In June 2015, the Office of Personnel Management (OPM) revealed that millions of personnel records had been hacked—a figure it first put at 4 million files but later revised to 21 million or more. Worse, the files included ample amounts of personal and otherwise private data whose exposure can be expected to have broad-ranging security consequences. What can we learn from this incident?
OPM Intrusion Due to Lack of Policies and Guidance
The OPM privacy breach may well have resulted from poor adherence to policies and guidance. In a November 2013 audit, the inspector general (IG) said about the OPM that “the material weakness related to information security governance has been upgraded to a significant deficiency.” But an IG report to Congress in March 2015 revealed that little had changed.
The reports confirm an old saying about data protection: Data protection isn’t necessarily about physical protection of data (intrusion detection systems, antivirus software, firewalls or the like) but rather about policy, guidance, procedures and—most important—leadership. Chalking the breach up to the Chinese or to hacktivists would be far too easy, a convenient way of forgetting that strict adherence to policy and procedure might well have prevented the entire affair.
OPM Computer Breach Didn't Have to Happen
We need new and ingenious ways of storing large amounts of data. Why should 21 million personnel records be stored in the same place? Why not distribute the data to servers in different locations, each server having its own security and protocols? The files in question were not cross-referenced, nor were they analyzed in any manner. Why store high-security files—these ones referenced only once every five years—all together?

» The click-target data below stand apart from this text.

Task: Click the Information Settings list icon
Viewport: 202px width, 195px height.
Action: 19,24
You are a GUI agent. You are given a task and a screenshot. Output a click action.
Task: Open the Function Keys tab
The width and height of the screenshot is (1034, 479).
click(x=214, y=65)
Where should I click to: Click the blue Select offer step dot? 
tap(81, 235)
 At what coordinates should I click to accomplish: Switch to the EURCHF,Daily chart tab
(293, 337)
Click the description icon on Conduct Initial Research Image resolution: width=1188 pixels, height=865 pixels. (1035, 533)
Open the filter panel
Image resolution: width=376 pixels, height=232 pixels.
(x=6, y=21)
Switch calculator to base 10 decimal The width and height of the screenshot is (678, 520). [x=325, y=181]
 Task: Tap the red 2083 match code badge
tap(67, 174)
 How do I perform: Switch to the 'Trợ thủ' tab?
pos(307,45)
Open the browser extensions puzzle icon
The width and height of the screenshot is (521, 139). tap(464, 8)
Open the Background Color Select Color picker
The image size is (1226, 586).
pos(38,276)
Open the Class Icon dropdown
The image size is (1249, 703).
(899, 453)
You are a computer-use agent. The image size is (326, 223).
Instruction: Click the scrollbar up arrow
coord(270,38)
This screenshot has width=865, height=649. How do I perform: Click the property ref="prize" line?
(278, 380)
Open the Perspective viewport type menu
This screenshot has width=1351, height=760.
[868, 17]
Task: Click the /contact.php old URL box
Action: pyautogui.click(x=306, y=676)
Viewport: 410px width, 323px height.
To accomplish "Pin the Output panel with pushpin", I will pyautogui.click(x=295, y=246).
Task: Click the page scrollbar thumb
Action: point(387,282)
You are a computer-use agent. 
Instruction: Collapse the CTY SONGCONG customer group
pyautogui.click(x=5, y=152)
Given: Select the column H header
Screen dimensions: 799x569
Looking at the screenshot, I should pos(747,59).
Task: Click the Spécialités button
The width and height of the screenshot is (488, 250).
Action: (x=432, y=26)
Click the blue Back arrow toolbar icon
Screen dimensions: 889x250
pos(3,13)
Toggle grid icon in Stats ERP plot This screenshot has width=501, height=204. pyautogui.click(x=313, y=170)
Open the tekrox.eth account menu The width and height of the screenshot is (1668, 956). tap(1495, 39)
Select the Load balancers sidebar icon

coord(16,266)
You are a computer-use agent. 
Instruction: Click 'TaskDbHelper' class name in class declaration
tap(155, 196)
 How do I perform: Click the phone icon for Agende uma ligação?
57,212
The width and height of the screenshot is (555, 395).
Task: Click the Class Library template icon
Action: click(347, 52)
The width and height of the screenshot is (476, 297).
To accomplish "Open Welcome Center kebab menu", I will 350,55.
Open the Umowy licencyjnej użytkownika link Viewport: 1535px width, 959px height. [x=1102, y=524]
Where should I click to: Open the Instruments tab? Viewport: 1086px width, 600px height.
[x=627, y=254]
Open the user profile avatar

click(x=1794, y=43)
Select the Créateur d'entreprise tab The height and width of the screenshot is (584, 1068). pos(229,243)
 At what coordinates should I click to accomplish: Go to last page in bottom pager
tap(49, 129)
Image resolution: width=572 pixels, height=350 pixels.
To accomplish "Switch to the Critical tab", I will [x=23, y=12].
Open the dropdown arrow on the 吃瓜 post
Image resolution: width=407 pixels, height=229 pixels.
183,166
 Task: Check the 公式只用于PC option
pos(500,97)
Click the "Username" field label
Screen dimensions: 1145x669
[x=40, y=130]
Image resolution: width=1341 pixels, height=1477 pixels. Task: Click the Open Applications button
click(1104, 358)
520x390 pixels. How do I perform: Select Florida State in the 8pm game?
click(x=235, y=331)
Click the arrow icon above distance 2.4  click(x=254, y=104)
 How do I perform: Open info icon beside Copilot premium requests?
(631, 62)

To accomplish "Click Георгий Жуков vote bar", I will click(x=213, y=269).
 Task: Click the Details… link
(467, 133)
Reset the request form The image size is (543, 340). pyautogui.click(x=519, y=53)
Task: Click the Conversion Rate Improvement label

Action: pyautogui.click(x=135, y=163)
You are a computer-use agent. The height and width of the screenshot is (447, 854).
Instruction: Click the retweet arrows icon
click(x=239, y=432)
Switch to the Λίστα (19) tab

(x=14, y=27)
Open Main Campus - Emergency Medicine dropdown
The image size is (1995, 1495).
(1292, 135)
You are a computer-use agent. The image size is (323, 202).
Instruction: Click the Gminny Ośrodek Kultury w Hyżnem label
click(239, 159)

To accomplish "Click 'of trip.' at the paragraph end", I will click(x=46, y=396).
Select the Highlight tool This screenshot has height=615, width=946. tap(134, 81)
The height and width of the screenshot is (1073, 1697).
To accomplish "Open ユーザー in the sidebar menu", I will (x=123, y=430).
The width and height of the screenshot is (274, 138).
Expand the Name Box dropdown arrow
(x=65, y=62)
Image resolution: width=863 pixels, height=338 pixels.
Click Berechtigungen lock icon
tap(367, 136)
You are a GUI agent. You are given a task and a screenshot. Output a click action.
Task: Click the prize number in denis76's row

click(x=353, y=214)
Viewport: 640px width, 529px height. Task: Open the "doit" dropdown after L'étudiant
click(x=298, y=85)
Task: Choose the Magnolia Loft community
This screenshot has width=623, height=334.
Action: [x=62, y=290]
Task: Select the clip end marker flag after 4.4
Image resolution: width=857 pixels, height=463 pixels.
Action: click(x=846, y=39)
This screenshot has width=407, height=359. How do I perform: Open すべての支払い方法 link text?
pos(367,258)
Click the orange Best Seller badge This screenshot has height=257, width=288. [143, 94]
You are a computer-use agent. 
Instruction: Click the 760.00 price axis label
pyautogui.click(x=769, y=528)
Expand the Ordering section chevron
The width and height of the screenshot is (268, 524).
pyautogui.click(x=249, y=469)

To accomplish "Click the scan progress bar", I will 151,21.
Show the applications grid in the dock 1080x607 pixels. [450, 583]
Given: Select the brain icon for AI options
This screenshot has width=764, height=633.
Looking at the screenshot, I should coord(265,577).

The same concept helped insurers with Lloyd’s of London insure ships traveling to Asia centuries ago. Because each member in a group of insurers insured only a fraction of a ship’s cargo, no insurer would suffer a catastrophic loss if the ship were to sink. In much the same way, although the OPM breach was catastrophic, it didn’t have to be—only imagine the difference had the hackers accessed merely a fraction of the data instead of all of it.
Maintain Physical Security
Physical security cannot be ignored. Consider how the military uses a form of human two-factor authentication to secure nuclear weapons when they are being handled, diminishing the risk of an insider threat. For example, the military establishes “no lone zones,” zones in which individuals who are found by themselves may be apprehended using deadly force.
We don’t need to use deadly force to protect data, but we should learn from the concept of two-person control, and we should use it to prevent unauthorized access to large portions of data. In particular, access to 100 percent of stored data should be contingent on physical presence in an appropriately manned data center. Such a restriction might sound like overkill, but it’s just another form of insurance against a data breach such as OPM suffered.
Take Comprehensive Cyber Security Action
On the heels of the OPM data breach came yet another breach, this one of the Ashley Madison database. Of necessity, Ashley Madison’s business model was predicated on privacy and secrecy—yet its 32 million–person database was hacked. Perhaps internal procedures weren’t followed; perhaps data was centrally located. Data breaches such as these are wake-up calls to us all. Leaders everywhere must take action to secure sensitive data and prevent breaches.